Why IT projects fail

The all about agile blog has compiled a list of why IT projects fail:Project Initiation & Planning Issues Unclear or unconvincing business...
Written by Michael Krigsman, Contributor

The all about agile blog has compiled a list of why IT projects fail:

Project Initiation & Planning Issues

  • Unclear or unconvincing business case
  • Insufficient or non-existent approval process
  • Poor definition of project scope and objectives
  • Insufficient time or money given to project
  • Lack of business ownership and accountability
  • Insufficient and/or over-optimistic planning
  • Poor estimating
  • Long or unrealistic timescales; forcing project end dates despite best estimates
  • Lack of thoroughness and diligence in the project startup phases

Technical & Requirements Issues

  • Lack of user involvement (resulting in expectation issues)
  • Product owner unclear or consistently not available
  • Scope creep; lack of adequate change control
  • Poor or no requirements definition; incomplete or changing requirements
  • Wrong or inappropriate technology choices
  • Unfamiliar or changing technologies; lack of required technical skills
  • Integration problems during implementation
  • Poor or insufficient testing before go-live
  • Lack of QA for key deliverables
  • Long and unpredictable bug fixing phase at end of project

Stakeholder Management & Team Issues

  • Insufficient attention to stakeholders and their needs; failure to manage expectations
  • Lack of senior management/executive support; project sponsors not 100% committed to the objectives; lack understanding of the project and not actively involved
  • Inadequate visibility of project status
  • Denial adopted in preference to hard truths
  • People not dedicated to project; trying to balance too many different priorities
  • Project team members lack experience and do not have the required skills
  • Team lacks authority or decision making ability
  • Poor collaboration, communication and teamwork

Project Management Issues

  • No project management best practices
  • Weak ongoing management; inadequately trained or inexperienced project managers
  • Inadequate tracking and reporting; not reviewing progress regularly or diligently enough
  • Ineffective time and cost management
  • Lack of leadership and/or communication skills

Note that these points are all about management, rather than technology.
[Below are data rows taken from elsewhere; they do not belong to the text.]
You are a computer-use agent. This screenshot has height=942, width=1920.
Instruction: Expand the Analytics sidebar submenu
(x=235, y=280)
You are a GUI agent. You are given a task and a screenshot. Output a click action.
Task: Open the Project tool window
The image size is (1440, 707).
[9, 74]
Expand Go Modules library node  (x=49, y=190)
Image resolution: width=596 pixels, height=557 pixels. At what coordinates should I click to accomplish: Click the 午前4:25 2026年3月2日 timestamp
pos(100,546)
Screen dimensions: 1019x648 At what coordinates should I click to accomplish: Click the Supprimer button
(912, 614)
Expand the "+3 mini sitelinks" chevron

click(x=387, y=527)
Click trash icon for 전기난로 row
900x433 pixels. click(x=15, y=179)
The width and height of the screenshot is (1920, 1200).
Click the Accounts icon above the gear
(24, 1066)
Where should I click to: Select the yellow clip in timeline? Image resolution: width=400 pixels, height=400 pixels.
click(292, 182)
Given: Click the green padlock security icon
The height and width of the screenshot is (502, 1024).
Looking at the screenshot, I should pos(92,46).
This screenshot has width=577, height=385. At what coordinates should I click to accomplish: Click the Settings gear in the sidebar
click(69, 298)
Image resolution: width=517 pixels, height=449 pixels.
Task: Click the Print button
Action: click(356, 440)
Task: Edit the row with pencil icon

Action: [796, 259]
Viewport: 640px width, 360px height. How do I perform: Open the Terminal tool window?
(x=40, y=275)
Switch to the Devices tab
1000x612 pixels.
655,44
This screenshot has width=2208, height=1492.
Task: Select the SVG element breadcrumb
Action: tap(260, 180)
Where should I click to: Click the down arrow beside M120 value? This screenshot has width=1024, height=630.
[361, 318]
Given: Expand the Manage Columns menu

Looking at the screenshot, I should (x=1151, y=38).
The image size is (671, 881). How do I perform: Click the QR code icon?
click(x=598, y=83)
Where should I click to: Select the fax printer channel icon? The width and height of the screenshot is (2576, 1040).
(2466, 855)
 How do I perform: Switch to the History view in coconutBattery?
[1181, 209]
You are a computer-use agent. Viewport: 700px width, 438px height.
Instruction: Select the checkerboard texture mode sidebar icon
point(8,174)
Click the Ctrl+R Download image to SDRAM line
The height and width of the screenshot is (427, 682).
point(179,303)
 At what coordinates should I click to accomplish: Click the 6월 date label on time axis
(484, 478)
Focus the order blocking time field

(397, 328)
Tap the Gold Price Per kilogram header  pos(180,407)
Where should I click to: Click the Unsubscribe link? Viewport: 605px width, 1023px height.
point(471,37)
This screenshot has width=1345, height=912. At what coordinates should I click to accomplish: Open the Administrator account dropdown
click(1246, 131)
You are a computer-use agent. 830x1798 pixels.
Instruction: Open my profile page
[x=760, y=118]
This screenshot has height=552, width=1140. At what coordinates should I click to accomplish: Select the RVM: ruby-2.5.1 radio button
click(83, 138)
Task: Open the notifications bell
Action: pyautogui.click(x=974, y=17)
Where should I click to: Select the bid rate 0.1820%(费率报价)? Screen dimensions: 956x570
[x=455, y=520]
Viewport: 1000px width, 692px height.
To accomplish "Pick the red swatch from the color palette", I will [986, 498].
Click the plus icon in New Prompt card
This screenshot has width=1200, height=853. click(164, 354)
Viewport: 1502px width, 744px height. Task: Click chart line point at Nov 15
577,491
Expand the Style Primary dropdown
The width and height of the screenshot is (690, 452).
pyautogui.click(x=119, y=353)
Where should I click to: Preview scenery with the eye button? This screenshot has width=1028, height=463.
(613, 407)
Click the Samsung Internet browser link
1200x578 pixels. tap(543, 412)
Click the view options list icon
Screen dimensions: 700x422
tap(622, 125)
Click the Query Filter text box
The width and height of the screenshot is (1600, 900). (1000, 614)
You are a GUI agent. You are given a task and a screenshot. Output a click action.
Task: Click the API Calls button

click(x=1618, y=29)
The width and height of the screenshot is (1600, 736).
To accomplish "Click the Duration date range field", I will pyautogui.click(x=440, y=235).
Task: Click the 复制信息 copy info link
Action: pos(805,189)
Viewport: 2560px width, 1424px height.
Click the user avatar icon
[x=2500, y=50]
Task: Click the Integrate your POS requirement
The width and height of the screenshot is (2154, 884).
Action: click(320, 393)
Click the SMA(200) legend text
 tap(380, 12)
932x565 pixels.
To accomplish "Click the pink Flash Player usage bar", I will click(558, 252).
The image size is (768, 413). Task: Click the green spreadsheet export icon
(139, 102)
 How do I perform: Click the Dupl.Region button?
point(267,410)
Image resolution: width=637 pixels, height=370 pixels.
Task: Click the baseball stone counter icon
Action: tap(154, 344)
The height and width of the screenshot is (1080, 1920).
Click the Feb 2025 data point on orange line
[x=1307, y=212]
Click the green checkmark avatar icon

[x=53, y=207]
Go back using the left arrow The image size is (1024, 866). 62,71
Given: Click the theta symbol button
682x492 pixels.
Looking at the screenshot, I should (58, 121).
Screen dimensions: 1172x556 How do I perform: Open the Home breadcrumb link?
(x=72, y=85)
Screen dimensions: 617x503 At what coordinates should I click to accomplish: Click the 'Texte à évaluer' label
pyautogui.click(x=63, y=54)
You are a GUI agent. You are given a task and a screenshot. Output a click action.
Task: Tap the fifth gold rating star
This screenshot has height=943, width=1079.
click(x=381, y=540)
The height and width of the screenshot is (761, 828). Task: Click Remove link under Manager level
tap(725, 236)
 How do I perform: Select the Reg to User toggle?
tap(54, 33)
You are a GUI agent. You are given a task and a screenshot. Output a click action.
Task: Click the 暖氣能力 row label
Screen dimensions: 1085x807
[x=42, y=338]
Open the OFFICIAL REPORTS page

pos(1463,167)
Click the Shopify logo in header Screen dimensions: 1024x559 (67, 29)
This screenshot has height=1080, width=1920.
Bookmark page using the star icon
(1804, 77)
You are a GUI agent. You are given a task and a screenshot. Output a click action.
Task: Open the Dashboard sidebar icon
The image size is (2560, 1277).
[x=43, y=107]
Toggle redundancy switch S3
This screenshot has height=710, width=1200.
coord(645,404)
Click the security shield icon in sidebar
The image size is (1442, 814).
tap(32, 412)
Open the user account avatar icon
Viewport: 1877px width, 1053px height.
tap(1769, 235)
Projects fail when expectations are not aligned with results; in a sense, that's the definition of failure. Given the complexity of IT projects, with many moving parts distributed among a diverse group of stakeholders, it's not surprising that expectation mismatches occur all the time.

Differences in expectations, goals, and priorities are substantial contributers to non-technical complexity, which is the underlying cause of most IT failures.